ソハラさんは、愛想の良い笑顔で言いながら、首を傾げた。

「どこかでお会いしましたっけ?」

「えっと……駅で。僕の定期入れを、拾ってくれましたよね」

「定期入れですか……?」

「はい。クリスマスの少し前に」

あくまでにこやかに受け答えるソハラさんに、僕は違和感を感じていた。もしかしたら僕のことを覚えていないのかもしれない。だとしたら、蒸し返すのも良くないのではないか。

「すみません。ちょっと覚えていなくて……藤本さんですよね?」

「え?」

ソハラさんの口から聞き慣れた名前が出て、僕は思わず大きな声を出した。一度も名乗った覚えが無かった。
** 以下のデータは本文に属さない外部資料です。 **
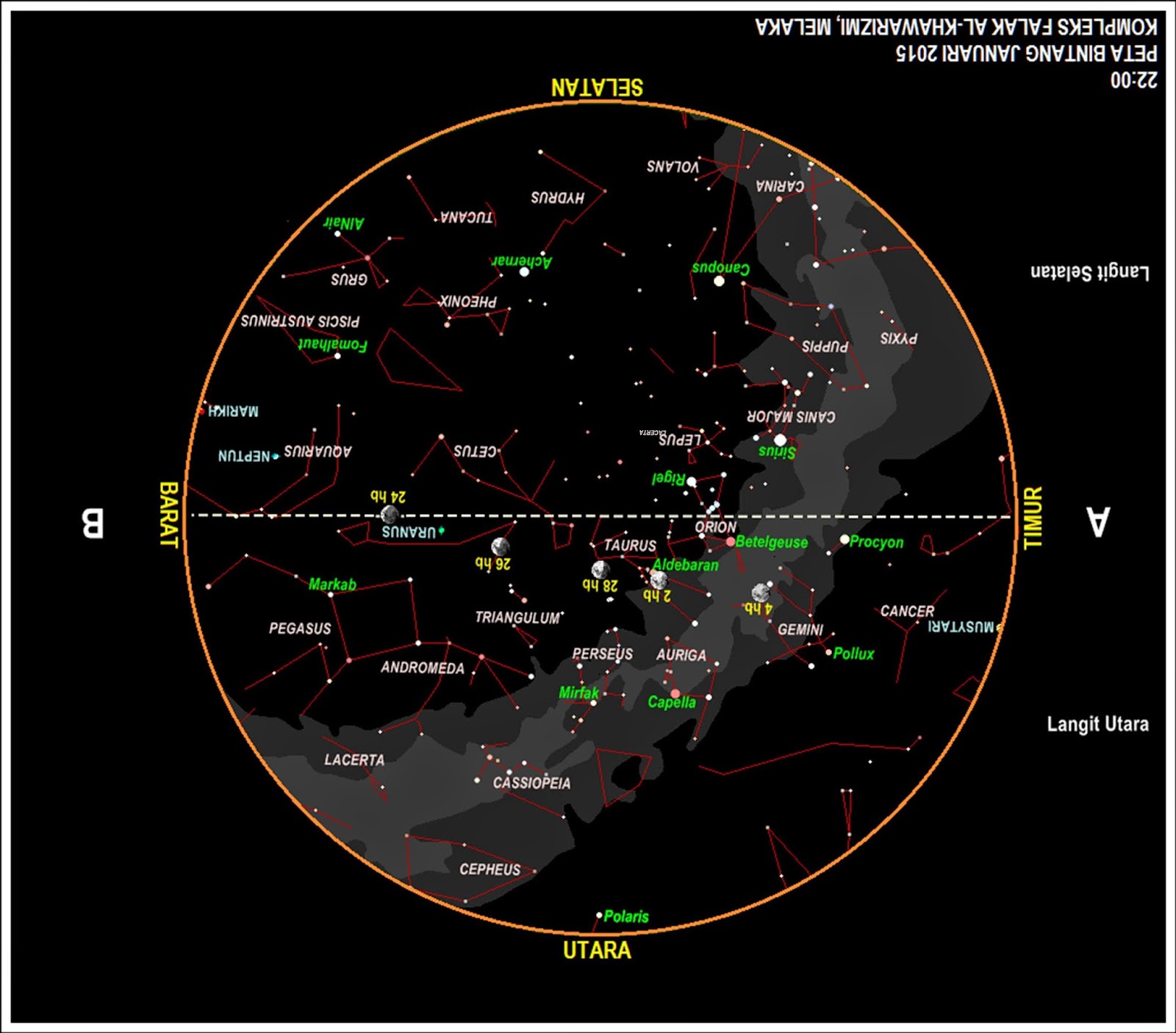Viewport: 1176px width, 1033px height.
Task: Click the Moon icon marked 26 hb
Action: [x=499, y=548]
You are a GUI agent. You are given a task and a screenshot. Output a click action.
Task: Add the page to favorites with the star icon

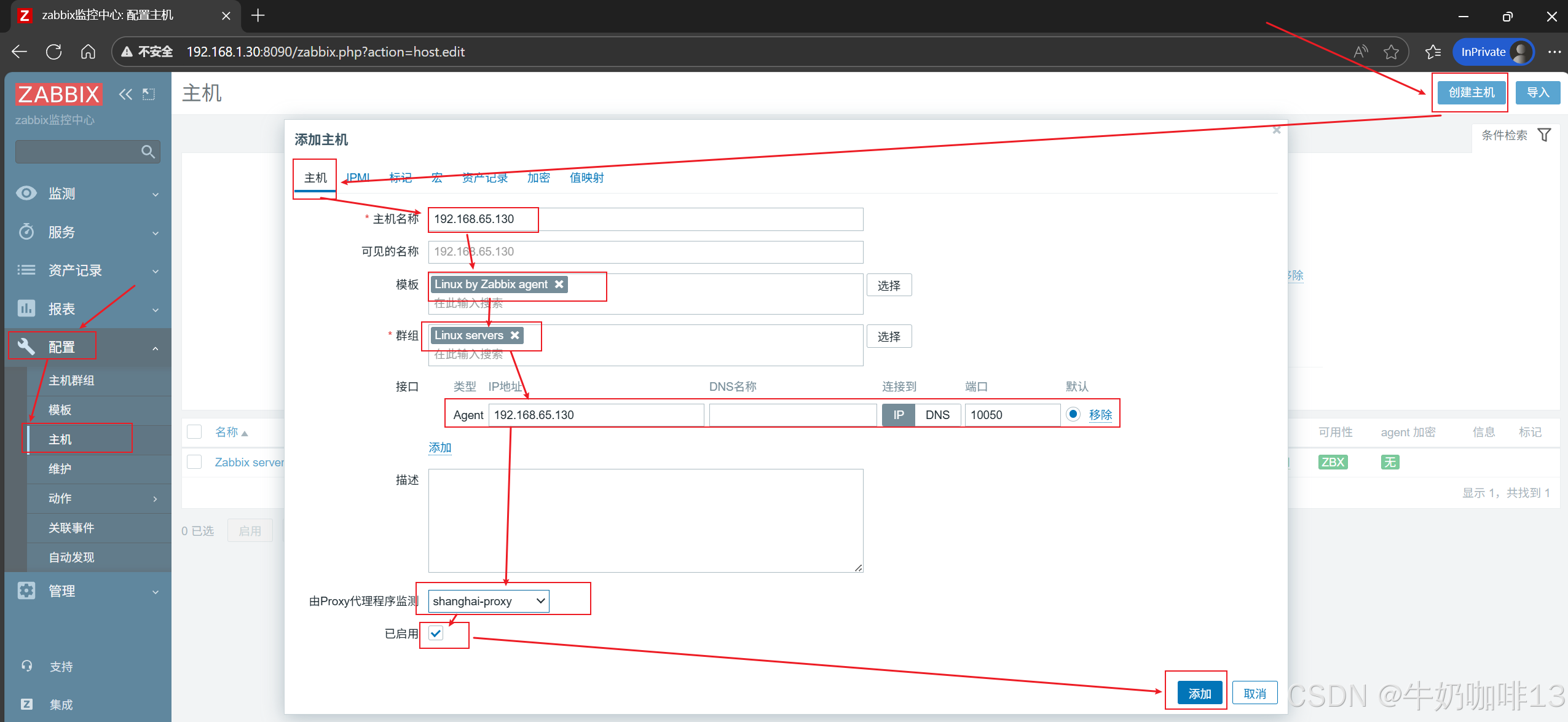[1391, 52]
「あ、ごめんなさい!いつも、名札をつけてらっしゃるので……」

「あ……あぁ、名札。そうか、そうですね。僕は藤本と言います」

「祖原です。いつもお疲れさまです」

まさか以前から名前を知っていましたとは言えず、初めてを装った。自己紹介をするソハラさんの顔を初めてはっきり見て、ようやく僕は気がついた。左目の目元に、見落とすはずの無い、印象的な泣きぼくろがあったのだ。そして、一つの可能性に思い至る。
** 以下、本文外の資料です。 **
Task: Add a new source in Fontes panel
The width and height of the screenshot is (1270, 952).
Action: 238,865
「……不躾で申し訳ないんですが……もしかして、ご兄弟がいらっしゃいますか?」

「あ、はい。双子の妹が居ます。妹とお知り合いですか?」

「まぁ……ちょっと……そんな感じです」

そこで丁度、エレベーターは四階に到着した。ソハラさんはいつも通り、その階で降りた。

「じゃあ、良いお年を。来年もよろしくお願いします」

「は……はい!お疲れさまです」

「お疲れさまです」

はにかむ彼女を見送りながら、僕は新年の幕開けに心を躍らせた。



「あーあ。お前がぺらぺら喋るから、終電無くなっちまったよ」

 居酒屋を出た頃には電車がなくなっていた。季節は秋の終わり。もうすぐまた冬が来る。外に出ると夜風がひんやりと冷たかった。僕たちはタクシーを拾うか迷ったが、酔い冷ましもかねて、二駅先の僕の家まで歩いて帰ることにした。武井も僕も翌日は休みなので、家に帰って飲み直す算段だ。駅前のコンビニで、つまみと酒を買って帰ろう。
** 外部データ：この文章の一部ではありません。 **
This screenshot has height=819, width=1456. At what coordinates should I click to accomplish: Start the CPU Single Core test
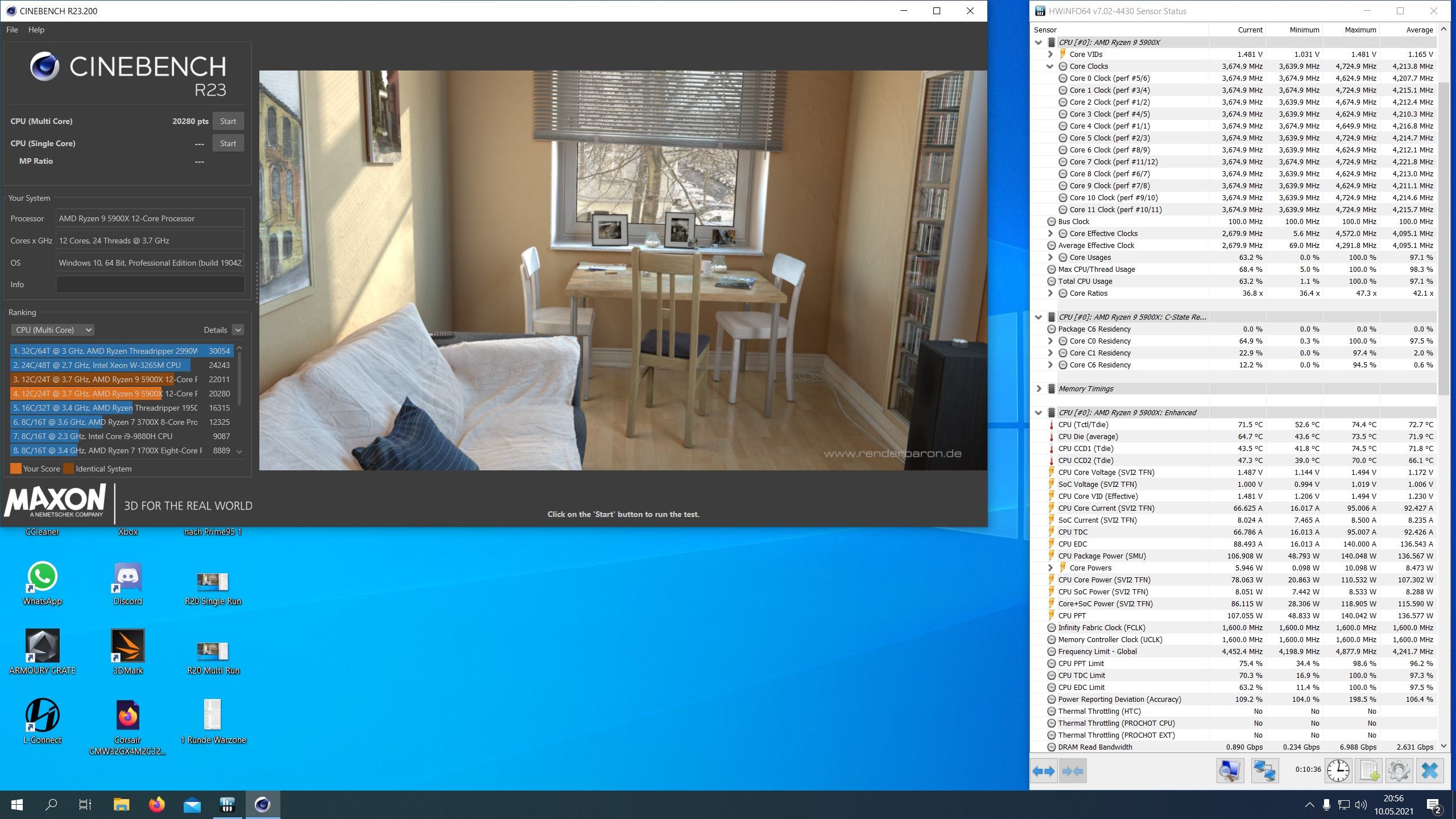tap(228, 143)
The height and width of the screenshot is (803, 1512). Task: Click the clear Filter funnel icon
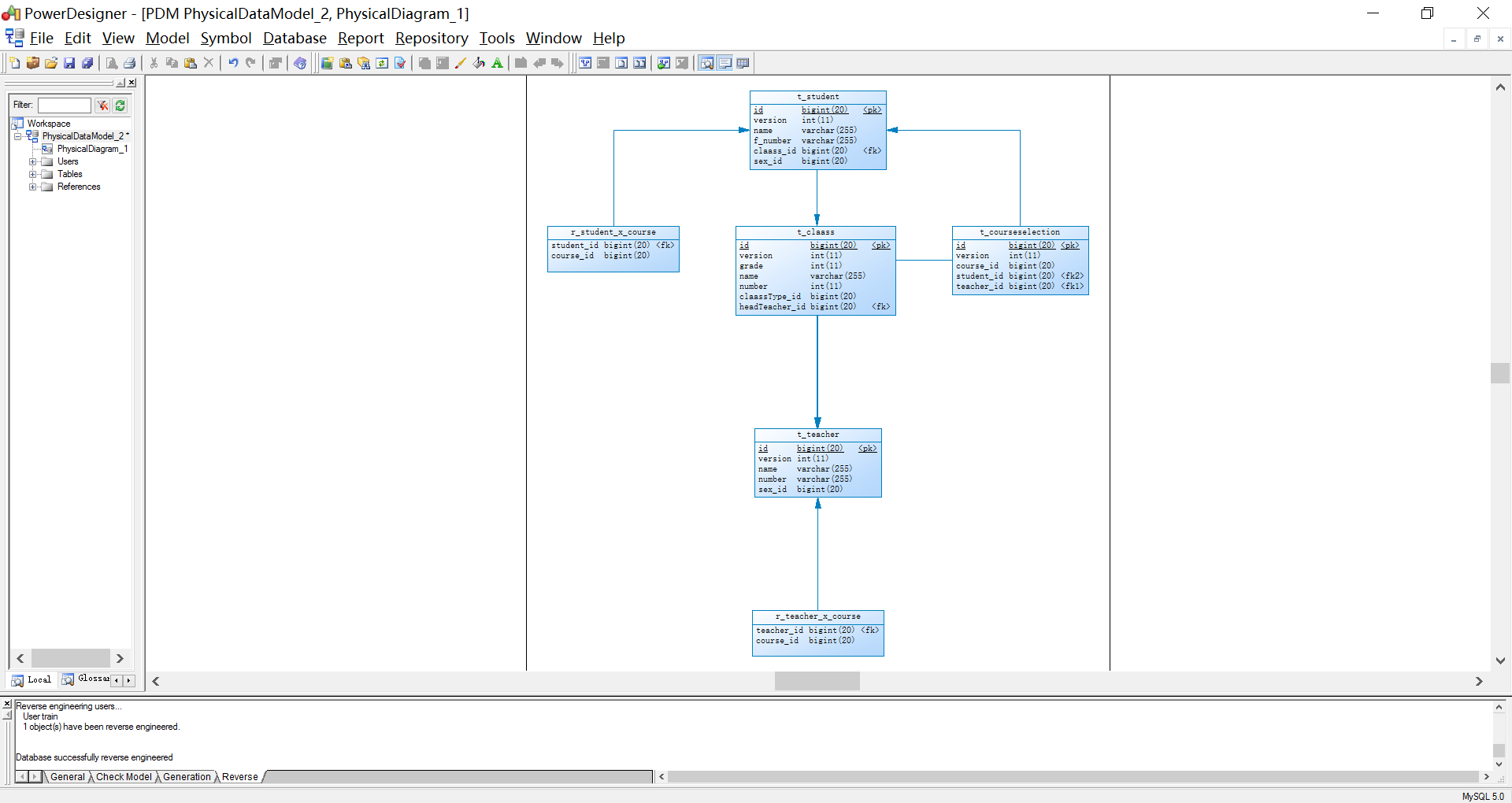tap(102, 105)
 線路沿いの大通りを、ひたすらまっすぐに歩く。元より酒に強い武井の足取りはしっかりとしている。

「それで、大事な話ってなんだったんだ?」

大事な話があるから。そう言って連絡したのは僕だった。武井とは定期的に連絡をとってはいたが、どうしても会って話したいことがあったのだ。もちろん、ソハラさんのことだ。

「結婚するよ」

「へぇ。どうでもいいな」

わざとらしく言って、武井はにやりと笑った。人懐こいたれ目が僕を見る。街灯に照らされた頬が、ほんの少し赤らんでいた。

「今度会わせろよ。ソハラさんに」

「もうソハラじゃなくなる。家に居るから、すぐ会えるよ」

「早く言えよ、そういうことは!」

家まではあと一駅。夜はまだまだこれからだった。